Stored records
++++

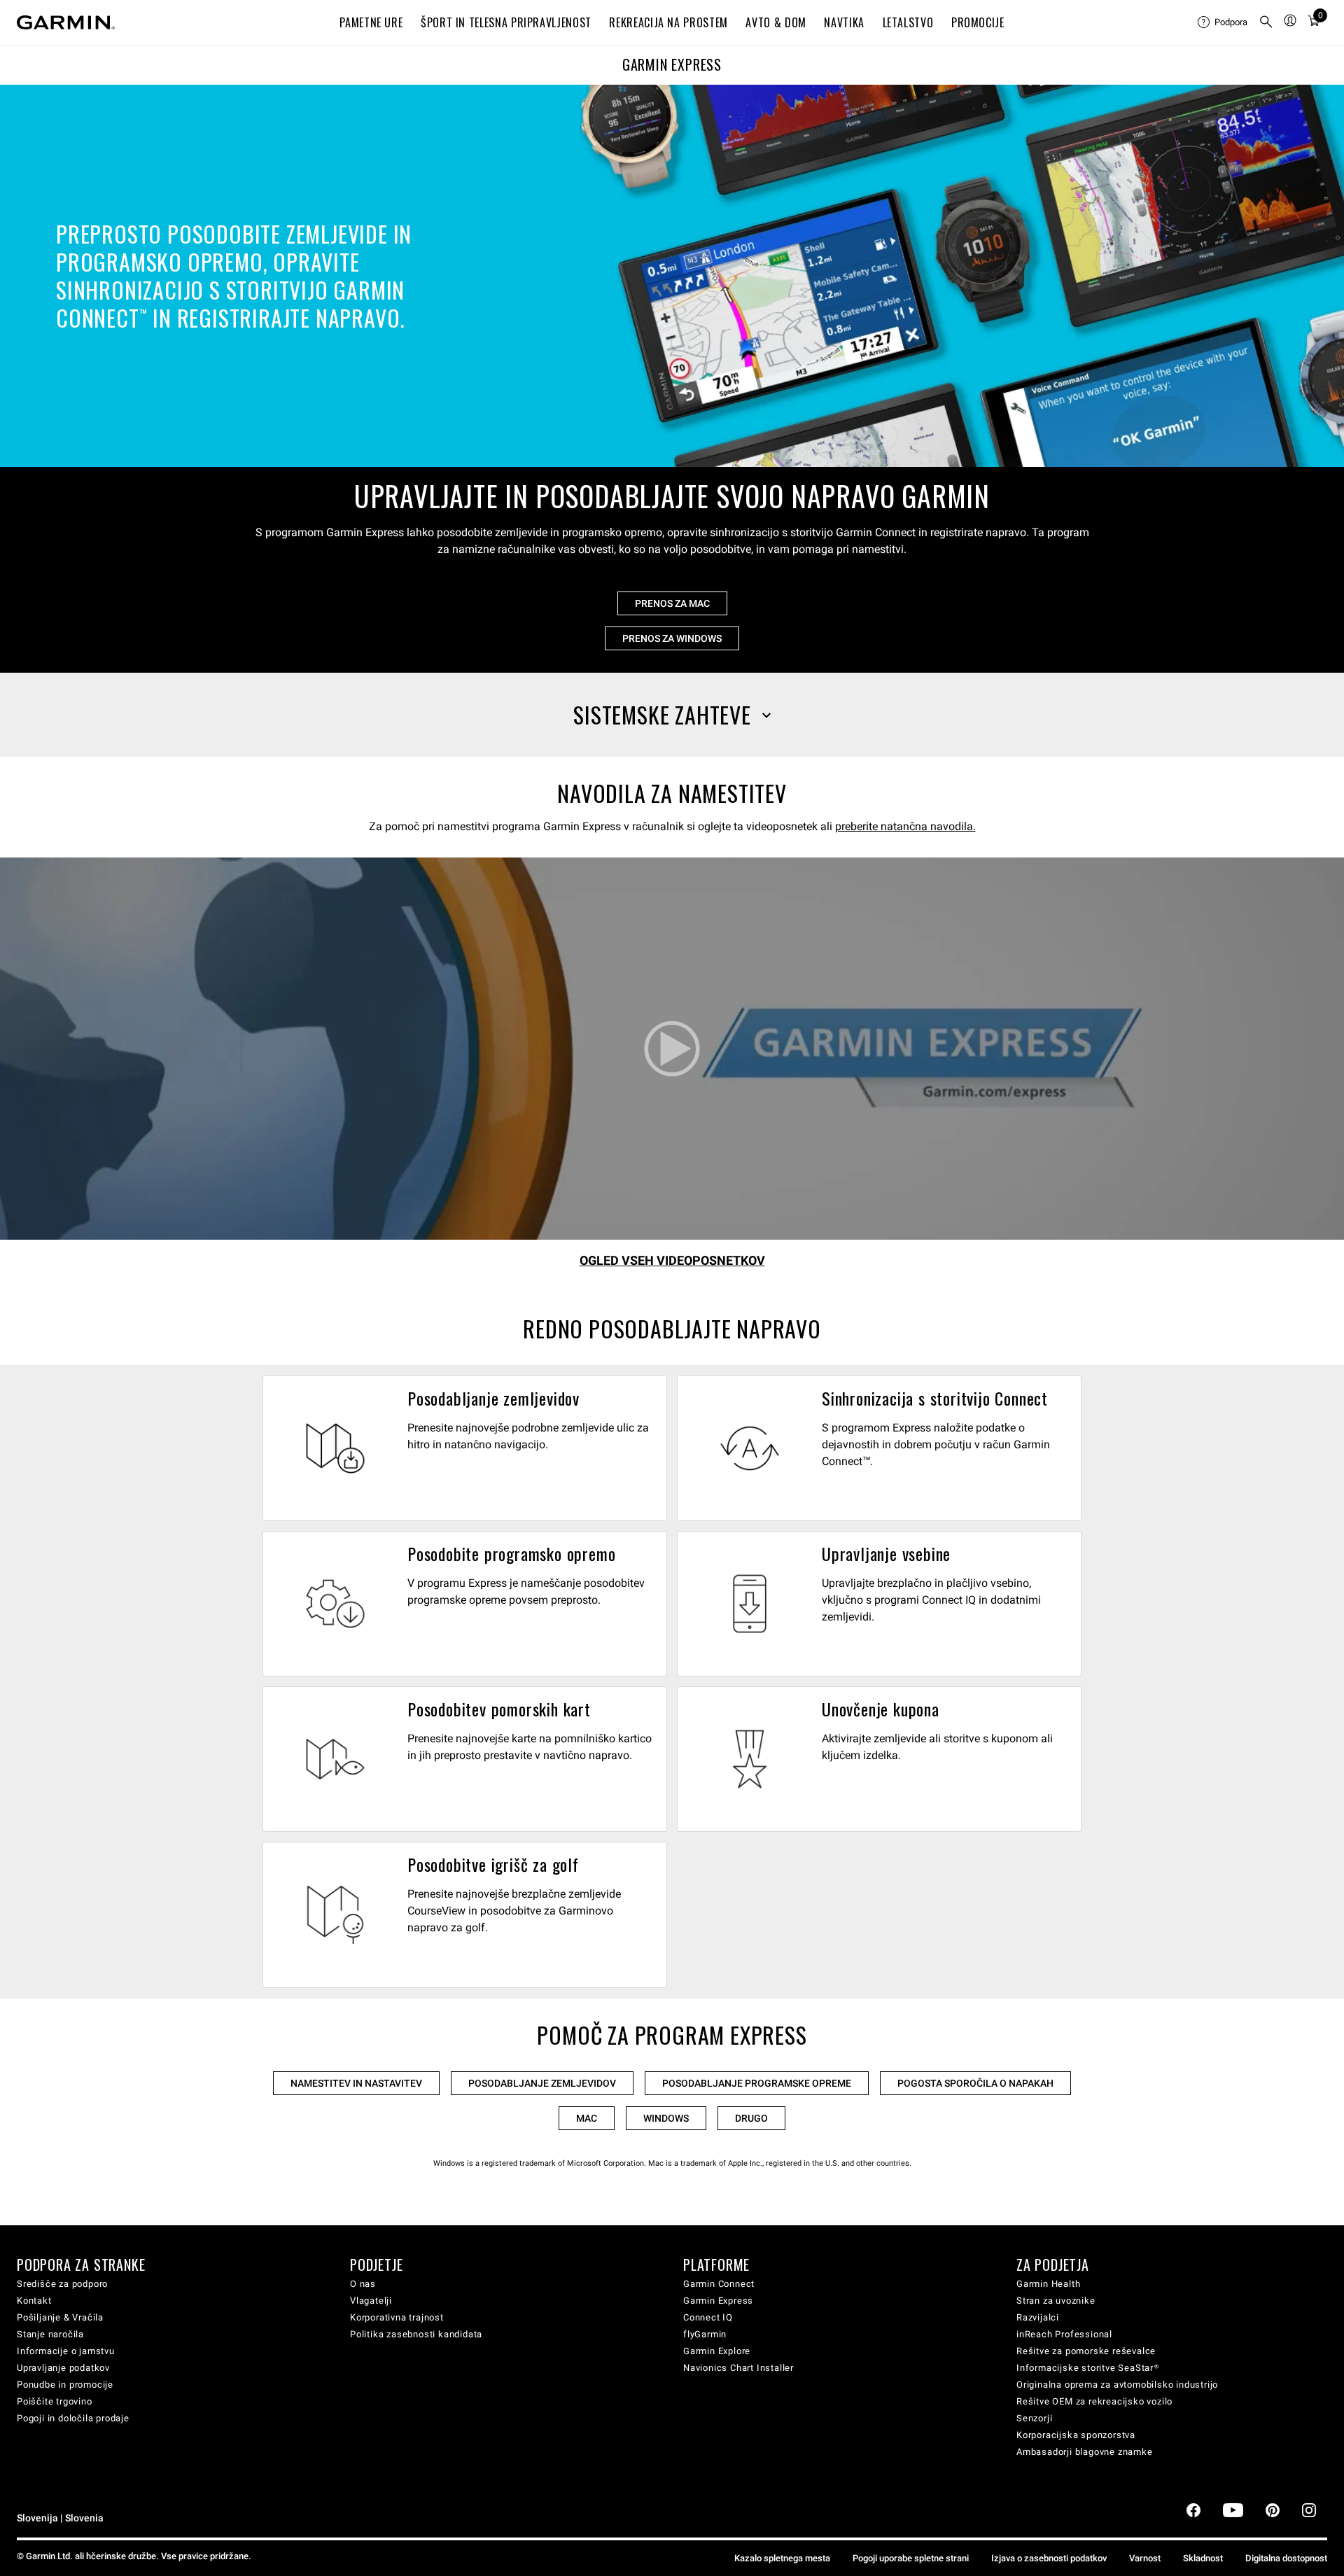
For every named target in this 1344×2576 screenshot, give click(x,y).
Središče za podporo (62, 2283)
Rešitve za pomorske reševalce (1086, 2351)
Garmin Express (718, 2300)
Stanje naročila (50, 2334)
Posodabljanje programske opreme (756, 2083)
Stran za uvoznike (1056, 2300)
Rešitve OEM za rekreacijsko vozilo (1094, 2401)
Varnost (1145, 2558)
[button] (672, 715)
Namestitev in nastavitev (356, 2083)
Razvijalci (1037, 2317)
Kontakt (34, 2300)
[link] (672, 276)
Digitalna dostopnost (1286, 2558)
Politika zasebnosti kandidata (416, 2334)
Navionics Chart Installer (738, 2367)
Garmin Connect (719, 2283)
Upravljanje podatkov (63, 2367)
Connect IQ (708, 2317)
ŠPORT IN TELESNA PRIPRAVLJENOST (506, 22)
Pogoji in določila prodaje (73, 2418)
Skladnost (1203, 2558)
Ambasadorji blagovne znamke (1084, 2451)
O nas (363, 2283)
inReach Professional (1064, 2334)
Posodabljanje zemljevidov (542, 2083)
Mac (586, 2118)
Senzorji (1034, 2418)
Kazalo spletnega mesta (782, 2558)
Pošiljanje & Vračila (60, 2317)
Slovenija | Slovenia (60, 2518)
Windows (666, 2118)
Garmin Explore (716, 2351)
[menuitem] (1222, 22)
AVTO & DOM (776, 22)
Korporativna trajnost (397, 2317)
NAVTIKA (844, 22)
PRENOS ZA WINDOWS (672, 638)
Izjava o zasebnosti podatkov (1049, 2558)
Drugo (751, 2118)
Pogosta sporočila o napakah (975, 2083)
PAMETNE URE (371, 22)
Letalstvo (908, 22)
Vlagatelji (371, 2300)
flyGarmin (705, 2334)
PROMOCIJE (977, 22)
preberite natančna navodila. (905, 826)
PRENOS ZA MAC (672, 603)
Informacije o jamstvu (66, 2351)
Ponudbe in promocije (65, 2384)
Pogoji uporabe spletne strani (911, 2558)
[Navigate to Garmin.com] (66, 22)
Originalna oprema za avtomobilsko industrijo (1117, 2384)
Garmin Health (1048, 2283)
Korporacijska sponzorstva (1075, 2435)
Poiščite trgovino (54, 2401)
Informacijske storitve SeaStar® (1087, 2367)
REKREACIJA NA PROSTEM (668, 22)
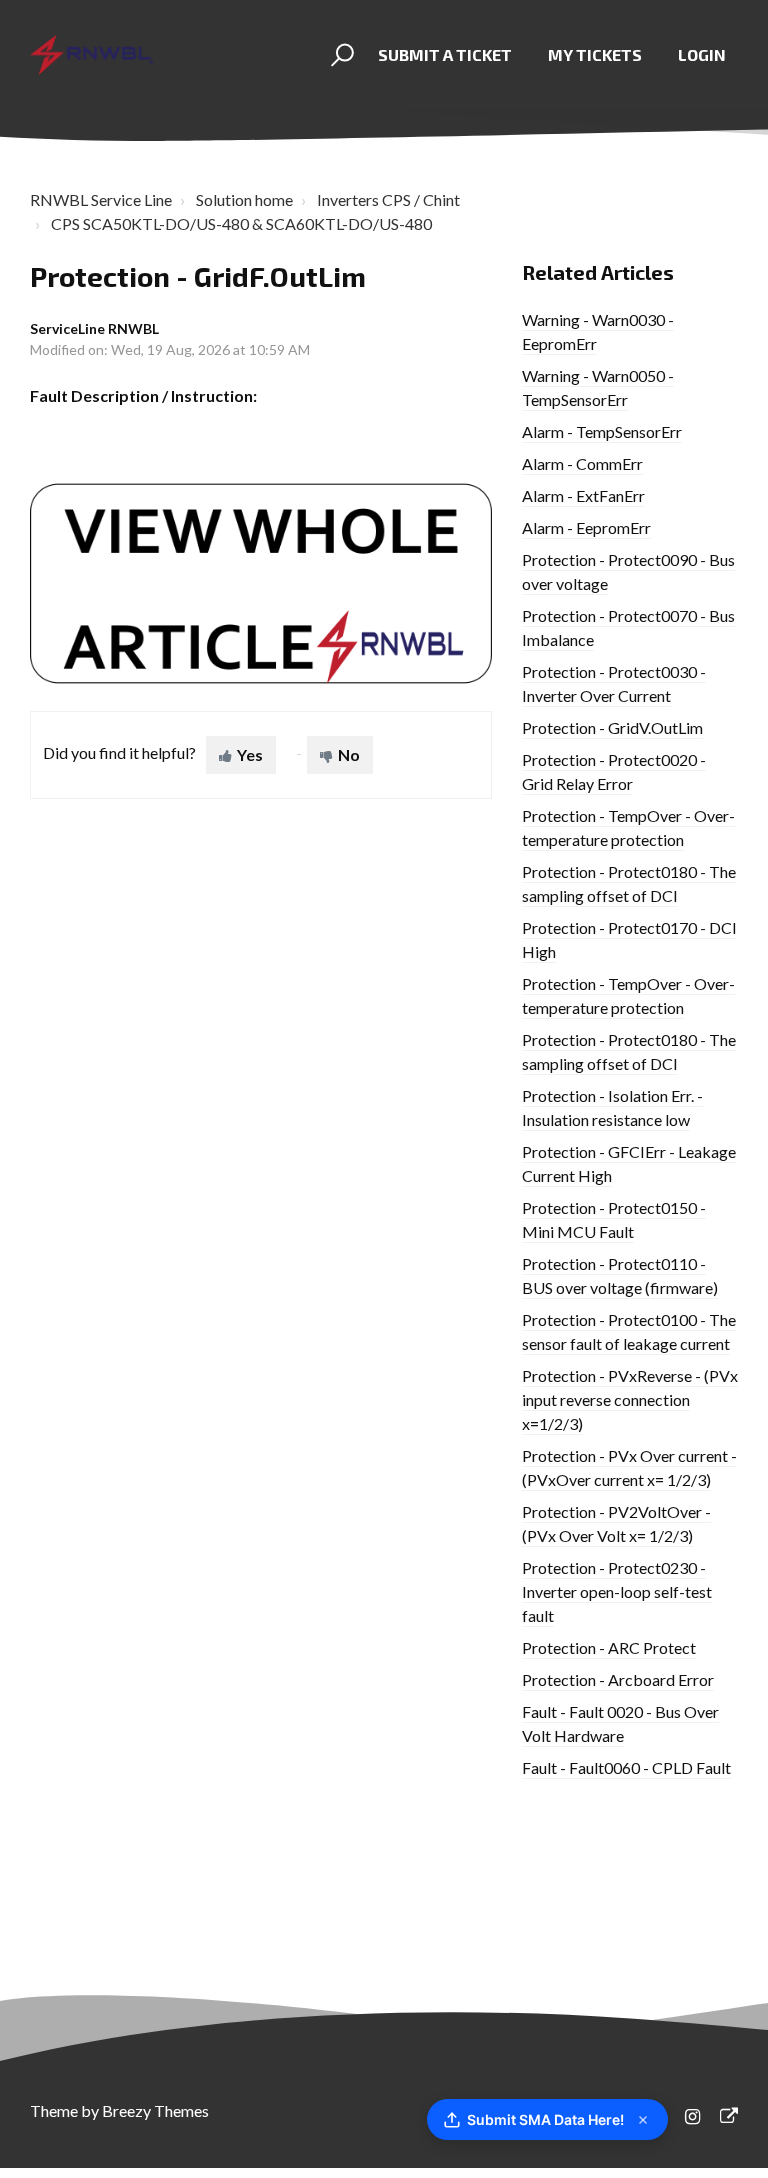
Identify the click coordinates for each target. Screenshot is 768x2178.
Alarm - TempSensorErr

++++

* [What is needed]:
Where pictures appear, drop them, and reproduce exactly only the lines running from the beginning of the data to the line that contains "O nas (363, 2283)", inclusive.

* [Final answer]:
For every named target in this 1344×2576 screenshot, give click(x,y).
Središče za podporo (62, 2283)
Rešitve za pomorske reševalce (1086, 2351)
Garmin Express (718, 2300)
Stanje naročila (50, 2334)
Posodabljanje programske opreme (756, 2083)
Stran za uvoznike (1056, 2300)
Rešitve OEM za rekreacijsko vozilo (1094, 2401)
Varnost (1145, 2558)
[button] (672, 715)
Namestitev in nastavitev (356, 2083)
Razvijalci (1037, 2317)
Kontakt (34, 2300)
[link] (672, 276)
Digitalna dostopnost (1286, 2558)
Politika zasebnosti kandidata (416, 2334)
Navionics Chart Installer (738, 2367)
Garmin Connect (719, 2283)
Upravljanje podatkov (63, 2367)
Connect IQ (708, 2317)
ŠPORT IN TELESNA PRIPRAVLJENOST (506, 22)
Pogoji in določila prodaje (73, 2418)
Skladnost (1203, 2558)
Ambasadorji blagovne znamke (1084, 2451)
O nas (363, 2283)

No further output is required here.